Auch wenn sich der Film einigen Klischees bedient, machen gerade diese den Film so realistisch – so absurd dies auch klingen mag. Dei Tatsache, dass hinter der Parteileiterin ein Mann sitzt, der sämtliche Fäden in der Hand hält, oder wie wichtig das Image einer Kandidatin ist, selbst bei einer regionalen Wahl. Es können viele Parallelen zu der politischen Situation in Frankreich gezogen werden. Marie Le Pen, die bei der aktuellen Wahl auf Platz zwei landete, weist sehr viel Ähnlichkeit mit der Parteiführerin im Film auf. Damit der Film so aktuell sein kann, hatten die Filmschaffenden nur sehr begrenzt Zeit. Innerhalb von zwei Jahren war der Film rechtzeitig zur Wahl fertig. Der Trailer löste viele empörende Reaktionen in den Social Media aus – gerade die Politiker von Front National reagierten sehr drastisch. Ihr Ziel war es, den Film schon im Vorhinein zu Zerstören – was sie zum Glück nicht geschafft haben.

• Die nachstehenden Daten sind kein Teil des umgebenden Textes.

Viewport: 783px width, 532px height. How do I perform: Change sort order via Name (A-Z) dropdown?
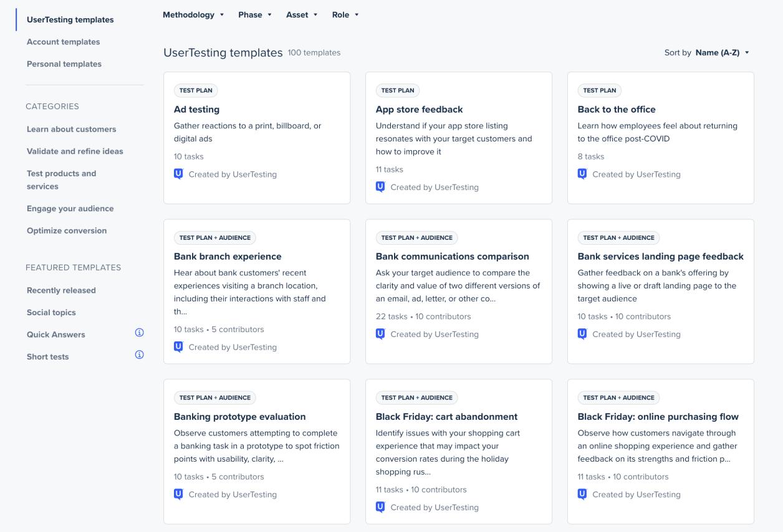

Die Ortschaft wurde bewusst von dem Regisseur Lucas Belvaux ausgewählt, da es sich um eine Ortschaft handelt, die ähnlich wählt wie die im Film selbst. Auch hier wurden wieder viele Parallelen zwischen Realität und Fiktion gezogen.  Regisseur Loucas Belvaux hat alles bis ins kleinste Detail bedacht. Selbst die französische Nationalhymne wurde umgeschrieben, um die zwei Seiten der Identität besser hervor zu heben.

Ein Film, der noch lange nachwirken lässt, der spannend bleibt bis zum Schluss. Am Ende kommt im Widerspruch gegen alle Klischees noch eine unerwartete Wende. Und auch wenn der Film in Frankreich spielt und hauptsächlich die politische Situation dort beleuchtet – ist diese Fiktion auch für Österreich denkbar. Chez Nous kann nur weiterempfohlen werden, auf dass ihn sehr viele Menschen schauen und das politische Bewusstsein reflektiert wird.

Zu sehen ist der Film noch am Samstag um 11.00 Uhr. Und ab Herbst soll dieser in die österreichischen Kinos kommen.